Purpose of this webpage is to investigate the numbers we get with different measurements of colocalization, such as Pearson's correlation, simply how much overlap particles have, or other methods, of 2D images. For instance, is a spatial relationship of puncta really strong evidence of interactivity? A large part of this depends on the biological system. Vesicles or lysosomes may contain molecules that are there with the only relevance being that they are being degraded. Or maybe the molecules really have a functional interaction, even if by intermediaries. Or maybe they don't have direct interactions but are within the resolution of the system. And within the noise of the imaging system. Unless explicitly stated otherwise, the puncta below really are or are simulated to represent clusters of many molecules. Think of the resolution of the system as each voxel being 0.13 X 0.13 X 0.5 um and one optical section through a 3D volume. A specific protein in cell nucleii was imaged.

I first encountered this problem presented in a seminar in the mid- to late-1990s and this paper from the Fay and Singer group then in Worcester, MA explains, "The image from one probe was translated with respect to the other in three dimensions to compare colocalization with random alignments." They cited a paper from a year earlier that decribed the method in more detail in its Figure 3. I accepted that simple translation (including rotation or mirror imaging) would work as a surrogate for randomizing in irregular biological specimens and subsequently used this.

So let's play and test this.

On the left, the "original" image and on the right a contrast enhanced version. This is yellow because there is a red channel and a green channel. We are pretending each channel is a different protein for the sake of providing a sample with 100% colocalization.

An initial step has to be segmenting the features of interest, in this case the bright puncta in the nucleii. Problem seen in this simple threshold is that red puncta are missed; increasing decreasing the threshold to grab them also pulls in too much background.

Therefore, we applied a local contrast enhancement with radius of 25 pixels to try to make the puncta have more equivalent intensities which would facilitate simple thresholding.

Because the result had a lot of single pixel noise, an erosion was applied to remove them and then a dilation applied to bring the larger objects back to approximately their original size.

The result still may not be perfect, but it's a lot closer to what I think I see by eye and what we're going to use for the rest of the tests.

A tangent: clustering. The following image has the problem of only being from a single optical section of a 3D cell nucleus, but this analysis or segmenting could be extended to 3D. For a description of what this represents, please see clustering webpage and the measurements here were generated with this macro.

The segmentation above would be useful for looking at relationships between particles and the masks could also pass the raw data to apply Pearson's correlation. But let's take a step back and look at Pearson's applied to the raw data.

What is r=? What happens when shifted? Used macros at http://microscopynotes.com/imagej/colocalizationspotssimulation/index.html and Pearson's through time webpage repackaged as colocalization_and_labelling_macros_used.txt.

Question: How does shifting the data by a few pixels change the Pearson's correlation, a.k.a. "r ="?

 

The get the below results for r =, the images were converted to 8 bits and thresholded (a constant subtracted) at increasing values to reduce background and priviledge bright structures. All three cells were measured independently and results averaged. Pictured here are the example thresholds for one of the cells and how it was segmented for the measurements.

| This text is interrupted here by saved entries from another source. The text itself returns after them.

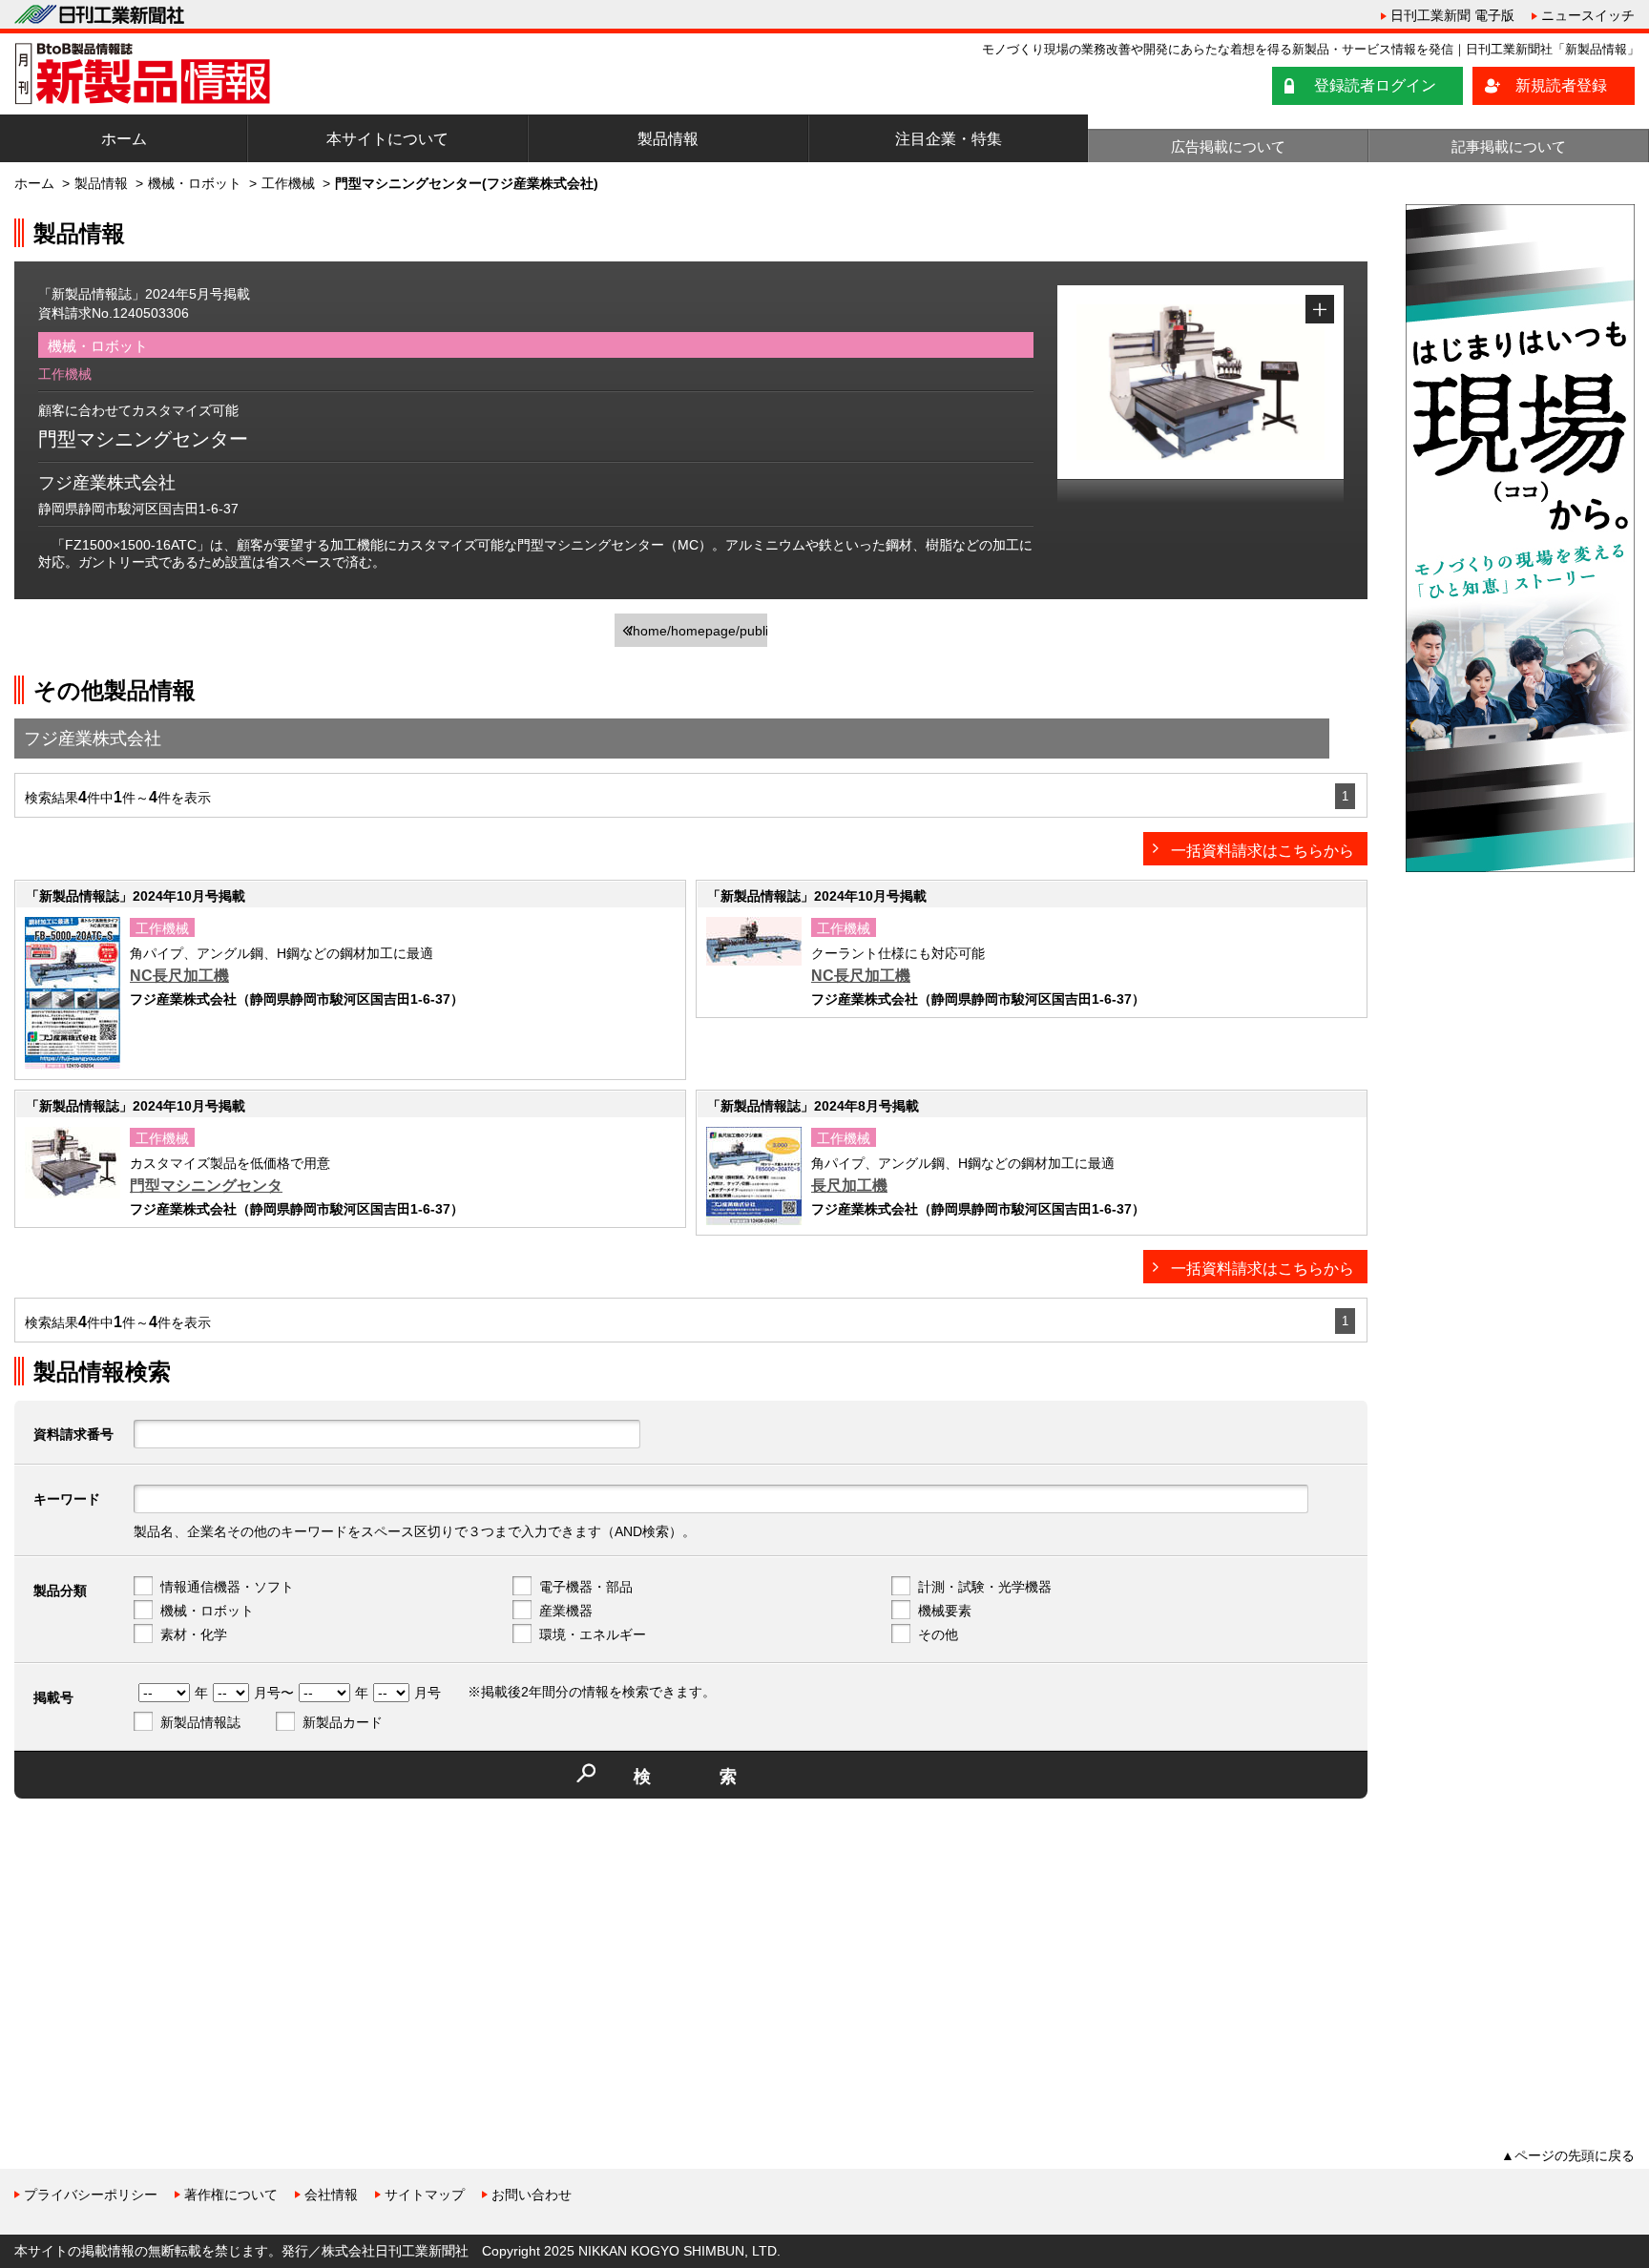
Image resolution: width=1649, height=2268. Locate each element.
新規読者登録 (1561, 85)
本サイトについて (387, 139)
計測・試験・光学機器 (985, 1586)
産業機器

Thesholded at 0 8 16 32 48 64 80 128
original 1.00 1.00 1.00 1.00 1.00 1.00 1.00 1.00
shift 2 right 0.68 0.68 0.68 0.68 0.69 0.65 0.55 0.36
shift 4 right 0.39 0.39 0.39 0.39 0.37 0.28 0.12 -0.07
shift 4 right and 4 up 0.22 0.22 0.21 0.20 0.20 0.14 0.06 -0.37
rotated &/or flipped 0.04 0.04 0.03 0.01 0.00 -0.01 -0.12 -0.56

More analysis and better macros for automation.

 

This does not address the question whether the results are different than when the images are a random distribution rather than linear shifts, although I would argue that a linear shift of irregular distributions would yeild the same result as random, but this simulation is for a different day.

 

As to statement in Fay et al., "full dynamic range needs to be considered...", don't underestimate how one bright pixel is enough to alter r=. Show this with an example.

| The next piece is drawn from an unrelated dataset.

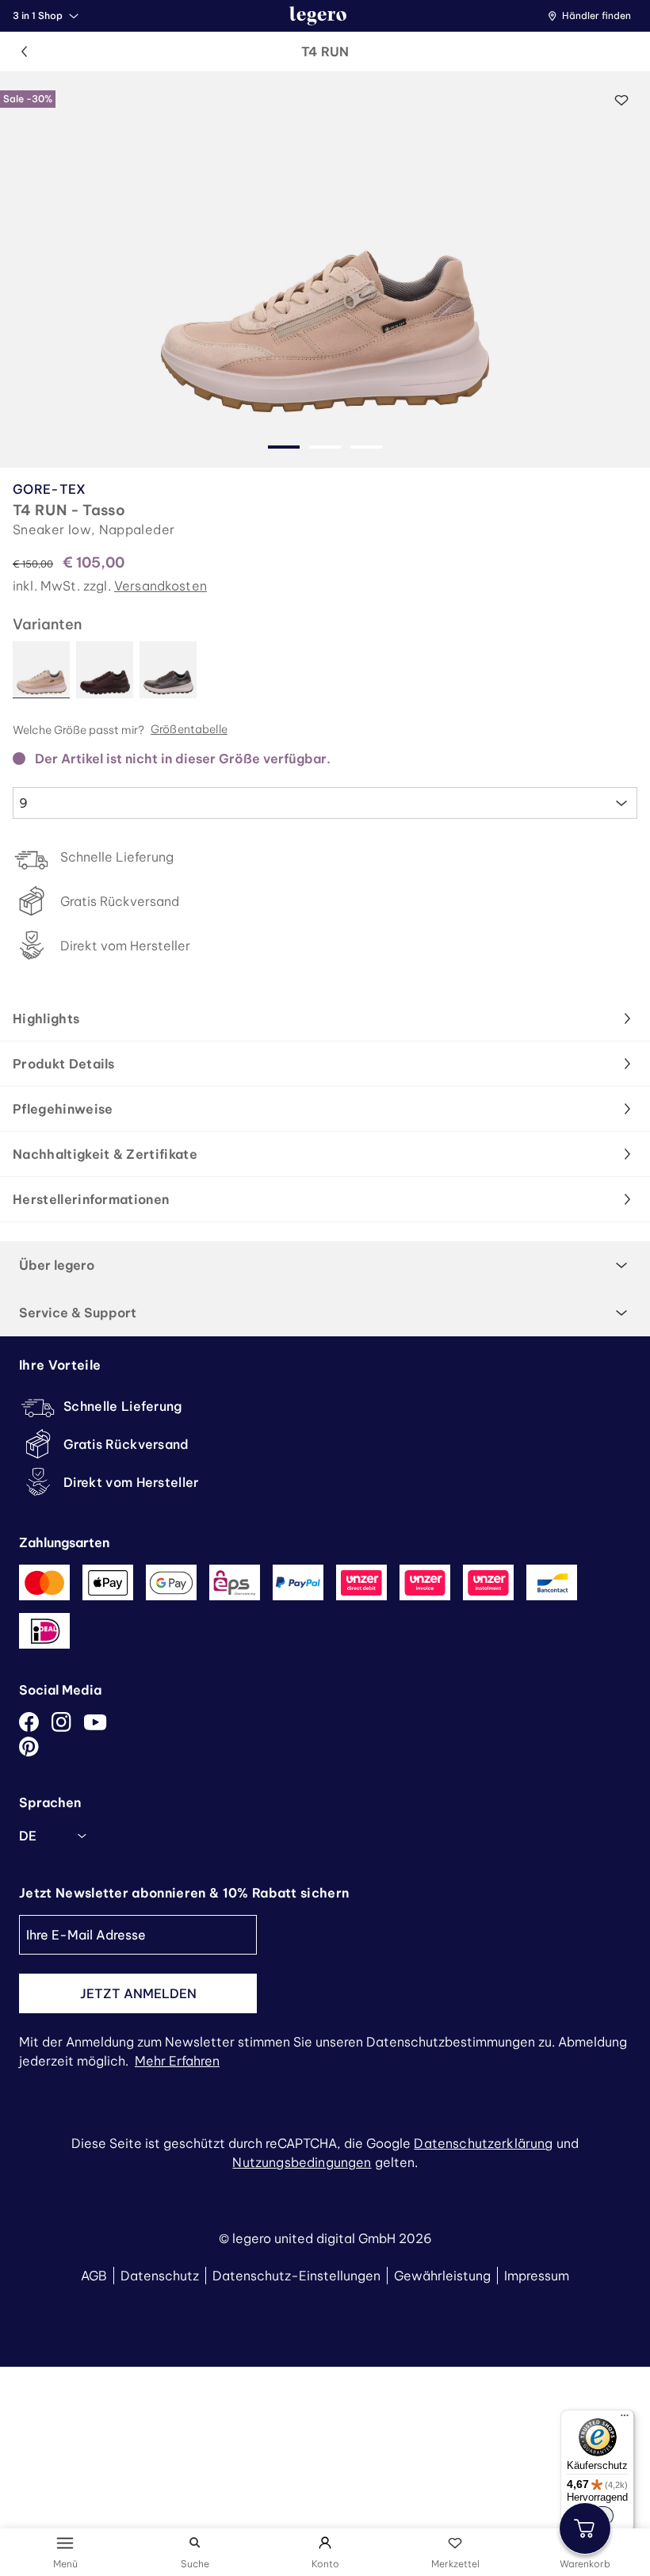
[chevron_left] (24, 51)
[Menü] (624, 2419)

What about thresholded % overlap? Calculate per particle. This is really the question from seminar Dec 2016 as they dismissed Pearson's.

There was also a question about shape change and biological relevance, but this is not addressed here; it's a different question. Same with size & intensity change.

And looks like there's a lot of literature on this (and I bet a lot of redundant software but not shareable because very tailored to each lab's imaging modalities formats).